In your case, the equation of the plane in camera coordinates is given by the point-normal form $\mathbf N\cdot(\mathbf X-\mathbf P)=0$, so we have $\mathbf\pi_C=[\mathbf N^T;-\mathbf N^T\mathbf P]^T$. We have for the world-to-camera mapping the matrix $\mathtt M = \left[\begin{array}{c|c}\mathtt R & \mathbf T\end{array}\right]$ and so camera-coordinate planes are transformed into world coordinates by $(\mathtt M^{-1})^{-T} = \mathtt M^T$, i.e., $$\mathbf\pi_W = \mathtt M^T\mathbf\pi_C = \left[\begin{array}{c|c} \mathtt R^T & \mathbf 0 \\ \hline \mathbf T^T & 1\end{array}\right]\begin{bmatrix} \mathbf N \\ -\mathbf N^T \mathbf P\end{bmatrix} = \begin{bmatrix} \mathtt R^T \mathbf N \\ \mathbf N^T\mathbf T-\mathbf N^T\mathbf P \end{bmatrix}.$$
For your example, $\mathbf\pi_C = [1,2,1,-9]^T$ and $$\mathbf\pi_W = \left[\begin{array}{r}0&0&1&0\\-1&0&0&0\\0&-1&0&0\\3&3&9&1\end{array}\right]\left[\begin{array}{r}1\\2\\1\\-9\end{array}\right] = \left[\begin{array}{r}1\\-1\\-2\\9\end{array}\right]$$ and so the equation of the plane in world coordinates is $x-y-2z+9=0$.

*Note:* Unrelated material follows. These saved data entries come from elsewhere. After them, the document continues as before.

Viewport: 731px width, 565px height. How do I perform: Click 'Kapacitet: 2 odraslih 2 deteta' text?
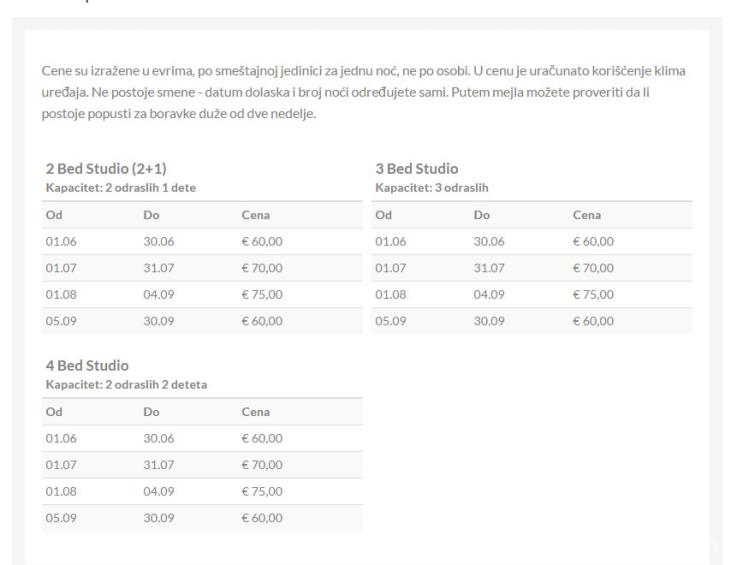[126, 385]
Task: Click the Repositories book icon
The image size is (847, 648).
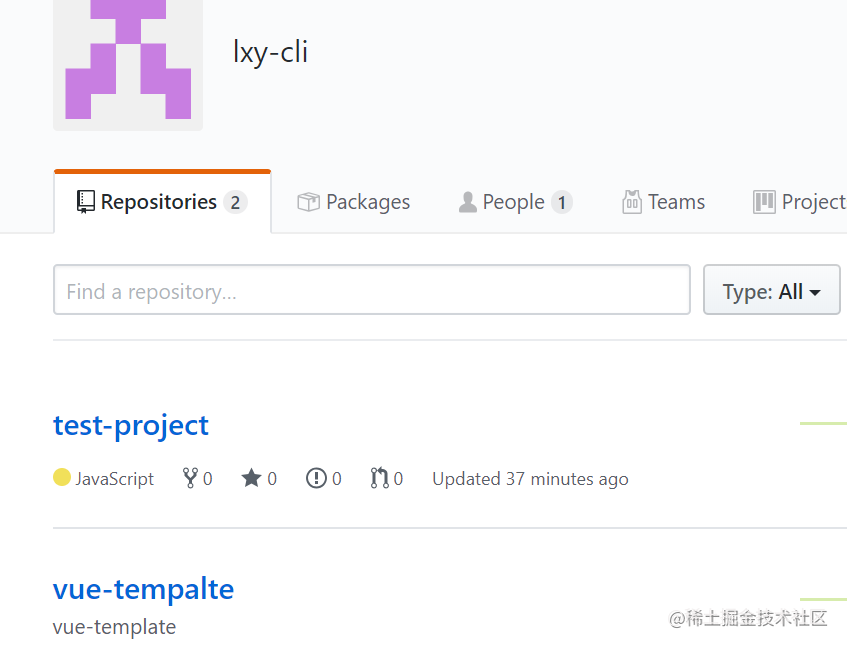Action: (x=85, y=202)
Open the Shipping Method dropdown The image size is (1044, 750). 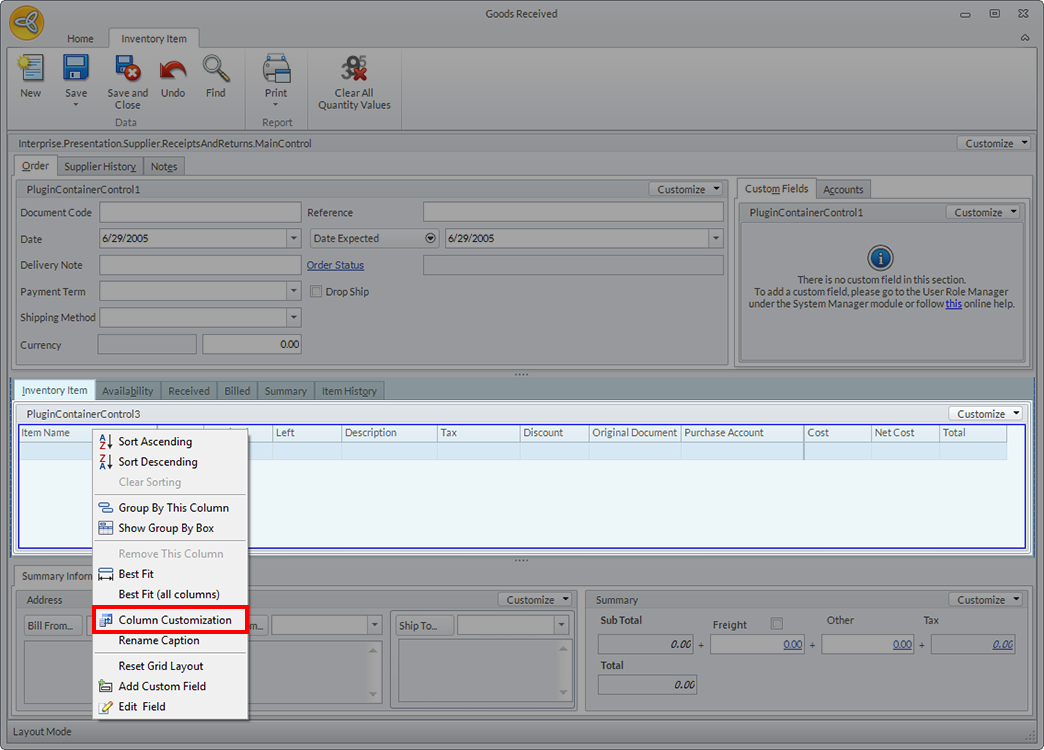click(x=293, y=318)
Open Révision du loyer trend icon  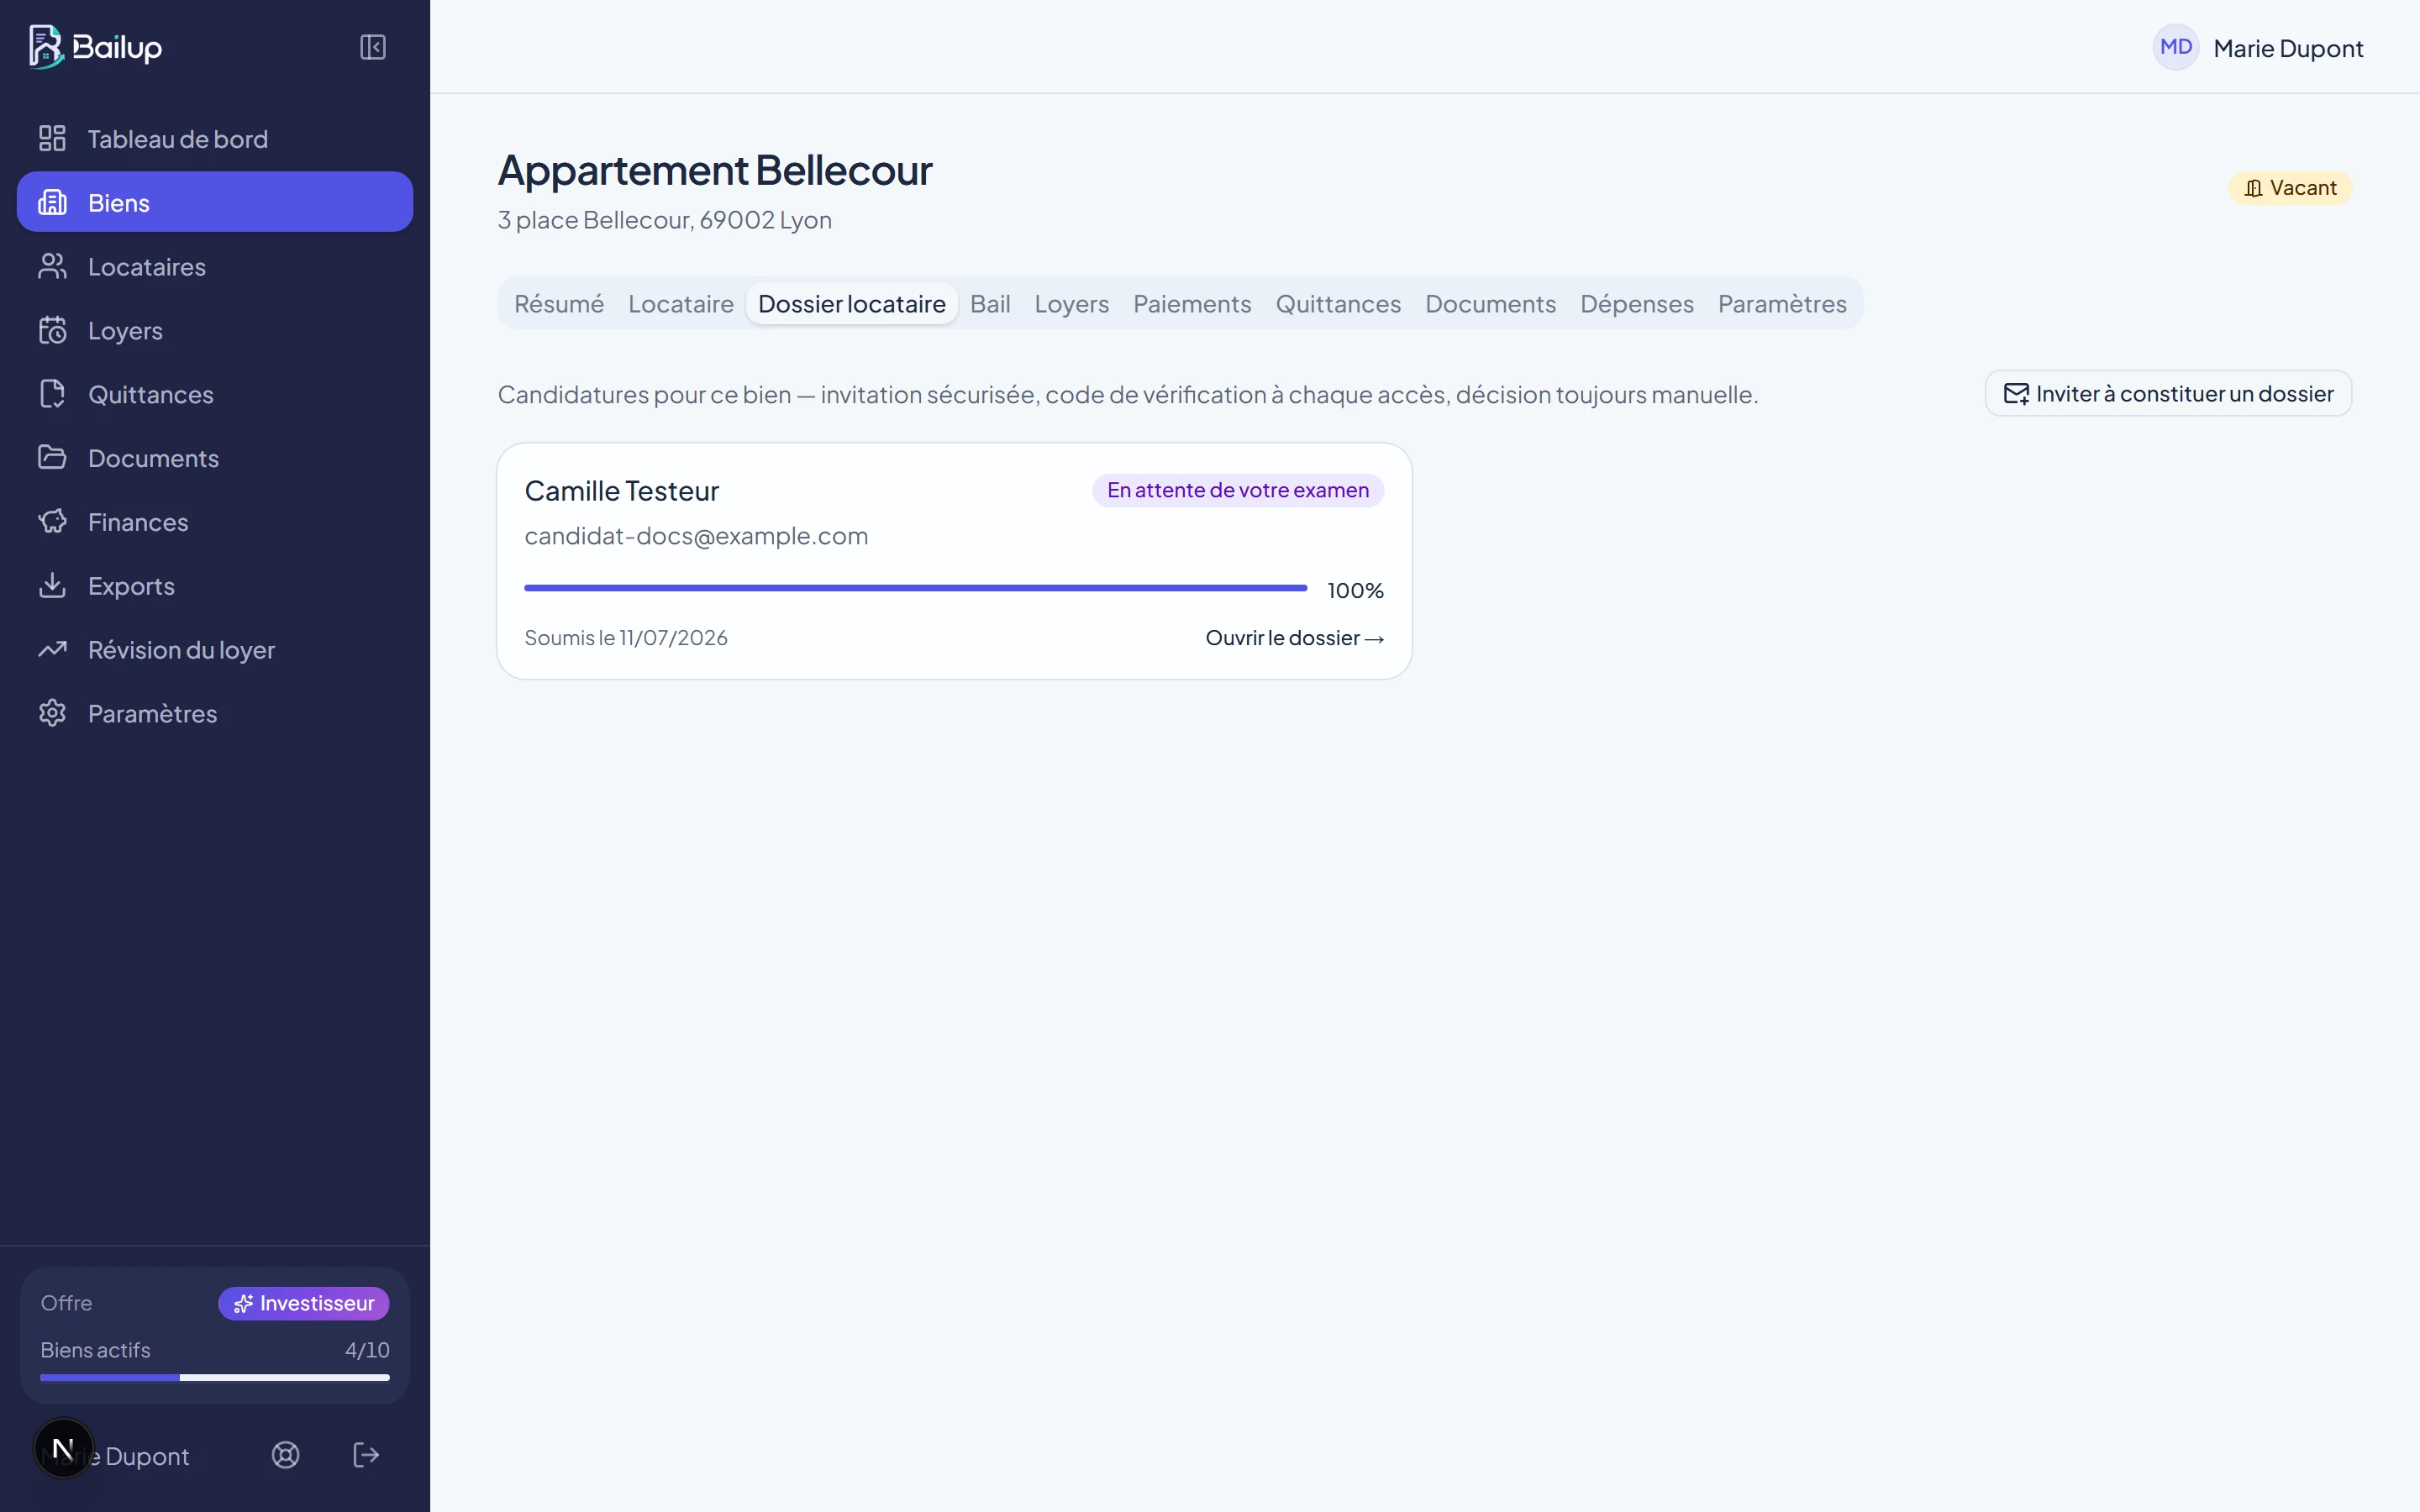(52, 649)
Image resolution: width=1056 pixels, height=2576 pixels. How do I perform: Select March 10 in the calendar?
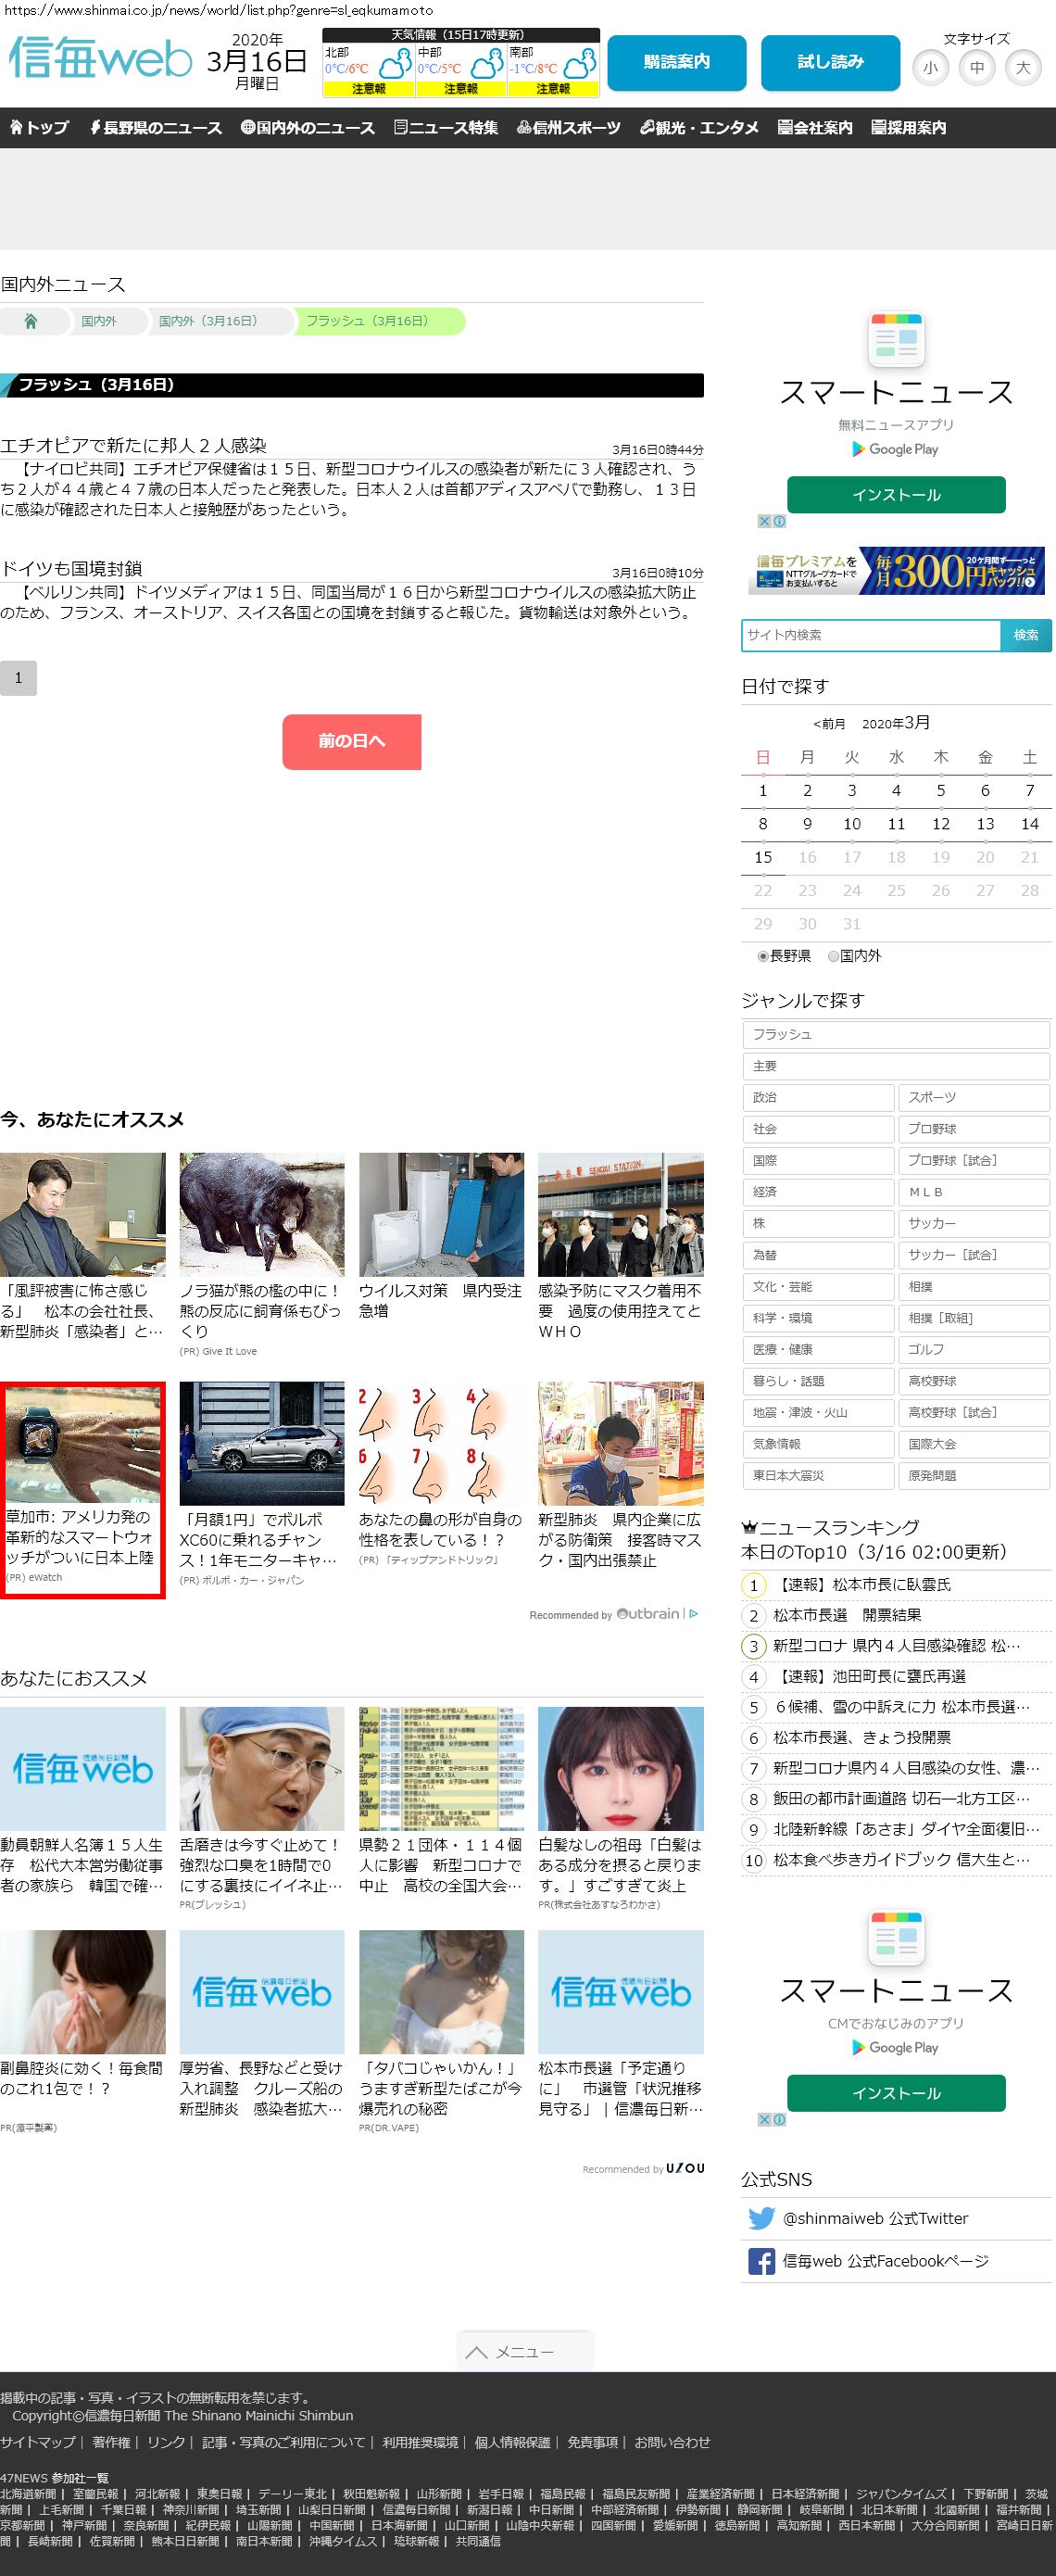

Using your approach, transform $\mathbf P_C$ to world coordinates: $$\mathbf P_W = \left[\begin{array}{c|c} \mathtt R^T & -\mathtt R^T\mathbf T \end{array}\right] \begin{bmatrix}\mathbf P_C\\1\end{bmatrix} = \left[\begin{array}{r}0&0&1&-9\\-1&0&0&3\\0&-1&0&3\end{array}\right]\begin{bmatrix}1\\4\\0\\1\end{bmatrix} = \left[\begin{array}{r}-9\\2\\-1\end{array}\right].$$ Compared to what you described in your question, it looks like you only translated $\mathbf P_C$, but to convert to world coordinates it must be both translated and rotated. Normal vectors are covariant, so $$\mathbf N_W = (\mathtt R^{-1})^{-T}\mathbf N_C = \mathtt R^T\mathbf N_C = \left[\begin{array}{r}0&0&1\\-1&0&0\\0&-1&0\end{array}\right]\begin{bmatrix}1\\2\\1\end{bmatrix} = \left[\begin{array}{r}1\\-1\\-2\end{array}\right],$$ giving for the world-coordinate equation of the plane $$(1,-1,2)\cdot(x+9,y-2,z+1)=x-y-2z+9=0$$ as above. Comparing this to your calculation, you transformed the normal vector incorrectly as well.
We can check distances, as you suggest: The distance of the plane from the camera (camera-coordinate origin) is $${[1,2,1]\cdot[1,4,0]\over\|[1,2,1]\|} = {9\over\sqrt6}.$$ The world coordinates of the camera are the last column of the camera-to-world matrix, and the world-coordinate distance of this point from the plane is $${|[1,-1,-2]\cdot[-9,3,3]+9|\over\|[1,-1,-2]\|} = {9\over\sqrt6}.$$ You can also check that this is indeed the correct plane by transforming a few points on it to world coordinates and then plugging those coordinates into its world-coordinate equation.